问题
I am trying to perform sentiment analysis on the large set of data from social network. The part of the code works great with small size of data.
The input size less than 20mb has no problem computing. But if the size is more than 20mb I am getting memory error.
Environment: Windows 10, anaconda 3.x with updated version packages.
Code:
def captionsenti(F_name):
print ("reading from csv file")
F1_name="caption_senti.csv"
df=pd.read_csv(path+F_name+".csv")
filename=path+F_name+"_"+F1_name
df1=df['tweetText'] # reading caption from data5 file
df1=df1.fillna("h") # filling NaN values
df2=pd.DataFrame()
sid = SentimentIntensityAnalyzer()
print ("calculating sentiment")
for sentence in df1:
#print(sentence)
ss = sid.polarity_scores(sentence) # calculating sentiments
#print ss
df2=df2.append(pd.DataFrame({'tweetText':sentence ,'positive':ss['pos'],'negative':ss['neg'],'neutral':ss['neu'],
'compound':ss['compound']},index=[0]))
df2=df2.join(df.set_index('tweetText'), on='tweetText') # joining two data frames
df2=df2.drop_duplicates(subset=None, keep='first', inplace=False)
df2=df2.dropna(how='any')
df2=df2[['userID','tweetSource','tweetText','positive','neutral','negative','compound','latitude','longitude']]
#print df2
print ("Storing in csv file")
df2.to_csv(filename,encoding='utf-8',header=True,index=True,chunksize=100)
What extra do I need to include to avoid the memory error Thanks for the help in advance.
回答1:
You don't need extra anything, you need less. Why do you load all the tweets in memory at once? If you just deal with one tweet at a time, you can process terabytes of data with less memory than you'll find in a bottom-end smartphone.
reader = csv.DictReader(open(F1_name))
fieldnames = ["TweetText", "positive", "negative", ...]
writer = csv.DictWriter(open(output_filename, "w"), fieldnames=fieldnames)
writer.writeheader()
for row in reader:
sentence = row["TweetText"]
ss = sid.polarity_scores(sentence)
row['positive'] = ss['pos']
row['negative'] = ss['neg']
<etc.>
writer.writerow(row)
Or something like that. I didn't bother to close your filehandles, but you should. There are all sorts of tweaks and adjustments you can make, but the point is: There's no reason to blow up your memory when you're analyzing one tweet at a time.
回答2:
Some general tips that might help you:
1. Load only the columns that you need to memory:
pd.read_csv
provide usecols parameters to specify which columns you want to read
df = pd.read_csv(path+F_name+".csv", usecols=['col1', 'col2'])

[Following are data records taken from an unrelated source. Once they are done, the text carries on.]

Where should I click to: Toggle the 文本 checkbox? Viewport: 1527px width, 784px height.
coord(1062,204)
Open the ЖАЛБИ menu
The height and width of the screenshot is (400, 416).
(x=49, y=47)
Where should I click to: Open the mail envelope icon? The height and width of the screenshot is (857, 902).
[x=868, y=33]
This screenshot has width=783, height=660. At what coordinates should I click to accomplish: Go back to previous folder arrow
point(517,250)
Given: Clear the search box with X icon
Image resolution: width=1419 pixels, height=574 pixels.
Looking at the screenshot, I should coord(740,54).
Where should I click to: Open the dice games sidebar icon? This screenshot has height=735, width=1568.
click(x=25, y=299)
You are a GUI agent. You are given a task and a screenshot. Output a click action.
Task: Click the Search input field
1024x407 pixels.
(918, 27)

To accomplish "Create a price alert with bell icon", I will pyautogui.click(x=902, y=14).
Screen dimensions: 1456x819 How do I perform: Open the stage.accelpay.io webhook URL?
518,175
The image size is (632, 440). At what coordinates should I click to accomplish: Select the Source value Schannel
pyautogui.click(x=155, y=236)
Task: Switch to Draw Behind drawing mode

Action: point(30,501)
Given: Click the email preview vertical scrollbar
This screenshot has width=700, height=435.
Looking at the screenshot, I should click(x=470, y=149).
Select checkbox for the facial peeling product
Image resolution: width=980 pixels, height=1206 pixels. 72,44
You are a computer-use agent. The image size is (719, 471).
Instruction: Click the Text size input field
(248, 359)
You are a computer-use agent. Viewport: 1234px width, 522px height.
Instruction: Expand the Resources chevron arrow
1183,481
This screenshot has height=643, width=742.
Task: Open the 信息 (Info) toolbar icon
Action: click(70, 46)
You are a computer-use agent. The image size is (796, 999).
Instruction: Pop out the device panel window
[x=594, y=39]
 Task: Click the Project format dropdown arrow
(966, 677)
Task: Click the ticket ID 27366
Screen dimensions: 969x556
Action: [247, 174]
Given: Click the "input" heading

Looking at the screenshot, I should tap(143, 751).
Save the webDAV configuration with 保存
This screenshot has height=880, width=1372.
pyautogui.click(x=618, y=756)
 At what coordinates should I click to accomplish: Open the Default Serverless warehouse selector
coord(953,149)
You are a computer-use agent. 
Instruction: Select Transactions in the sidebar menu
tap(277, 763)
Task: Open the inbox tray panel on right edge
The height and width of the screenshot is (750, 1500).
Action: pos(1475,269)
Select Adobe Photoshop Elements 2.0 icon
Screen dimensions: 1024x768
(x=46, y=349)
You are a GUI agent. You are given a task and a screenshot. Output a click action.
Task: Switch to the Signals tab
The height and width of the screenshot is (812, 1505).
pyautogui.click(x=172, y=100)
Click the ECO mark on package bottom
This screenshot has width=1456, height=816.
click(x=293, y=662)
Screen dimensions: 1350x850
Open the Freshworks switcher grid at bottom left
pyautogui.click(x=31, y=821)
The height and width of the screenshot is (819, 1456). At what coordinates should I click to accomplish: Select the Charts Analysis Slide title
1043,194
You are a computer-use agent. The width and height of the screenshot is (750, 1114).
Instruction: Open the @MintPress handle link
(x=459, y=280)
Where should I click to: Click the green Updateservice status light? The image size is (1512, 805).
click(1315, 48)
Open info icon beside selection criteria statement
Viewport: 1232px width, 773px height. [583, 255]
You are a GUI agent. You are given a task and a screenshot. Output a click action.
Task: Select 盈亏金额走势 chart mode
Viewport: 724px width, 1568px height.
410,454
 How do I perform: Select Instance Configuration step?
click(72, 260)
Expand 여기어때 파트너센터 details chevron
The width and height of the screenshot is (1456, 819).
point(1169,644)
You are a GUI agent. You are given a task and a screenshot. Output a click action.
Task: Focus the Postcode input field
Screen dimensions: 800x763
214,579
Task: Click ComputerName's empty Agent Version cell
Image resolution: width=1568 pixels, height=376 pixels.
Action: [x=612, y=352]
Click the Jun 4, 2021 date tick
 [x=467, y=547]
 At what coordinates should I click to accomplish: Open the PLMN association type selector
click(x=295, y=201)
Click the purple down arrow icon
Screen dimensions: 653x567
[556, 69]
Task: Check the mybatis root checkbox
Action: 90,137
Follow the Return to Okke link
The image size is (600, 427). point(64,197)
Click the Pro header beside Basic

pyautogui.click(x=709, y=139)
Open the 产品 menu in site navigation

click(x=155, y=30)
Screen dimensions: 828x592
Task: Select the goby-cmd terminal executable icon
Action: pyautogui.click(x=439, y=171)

2. Delete unused variables
if you no longer need a variable, delete it with del variable_name
3. Use memory profiler
Profile the memory memory_profiler. Citing the example's memory log from the documentation, you get a memory profile like the following:
Line # Mem usage Increment Line Contents
==============================================
3 @profile
4 5.97 MB 0.00 MB def my_func():
5 13.61 MB 7.64 MB a = [1] * (10 ** 6)
6 166.20 MB 152.59 MB b = [2] * (2 * 10 ** 7)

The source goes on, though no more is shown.